Skenario pertama menyangkut prinsip nilai konservasi tinggi. “Dalam skema ini, masyarakat Punan Batu dipastikan masih bisa tinggal di wilayah konsesi, tapi hak atas hutan berada di tangan perusahaan. Ini diambil jika negosiasi berlangsung agak sulit,” tuturnya. Dalam skema hidup nomadennya, orang Punan Batu tinggal di dalam goa dan sejumlah pondok yang mereka bangun dengan kayu dan terpal.
Opsi kedua mengacu pada skema perhutanan sosial. “Ini opsi yang moderat, Artinya Punan Batu dan perusahaan sama-sama mengelola hutan dengan kepentingan masing-masing. Ada jalan tengah dan perjanjian,” kata Taufiq. Opsi terakhir adalah hutan adat. Ini merupakan skema paling ideal untuk menjamin hak Punan Batu atas ruang hidup mereka. Namun, jalan menuju kesepakatan soal hutan adat akan terjal.

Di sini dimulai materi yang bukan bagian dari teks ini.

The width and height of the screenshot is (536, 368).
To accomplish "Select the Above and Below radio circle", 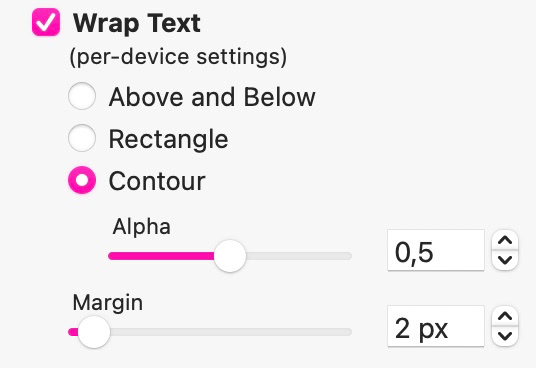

Nasib Punan Batu, ujar Dollop Mamung, laki-laki paruh baya dari kelompok Punan Tubu, semestinya tidak serupa dengan Punan lainnya yang lebih dulu disentuh program pembangunan. “Tahun 1970-an banyak betul orang Punan Tubu yang dimukimkan ke perkampungan. Hidup mereka jadi susah karena tidak punya hutan. Hutan lebih mampu kasih mereka makan daripada harus tunggu bantuan,” kata Dollop Mamung.●(Zian)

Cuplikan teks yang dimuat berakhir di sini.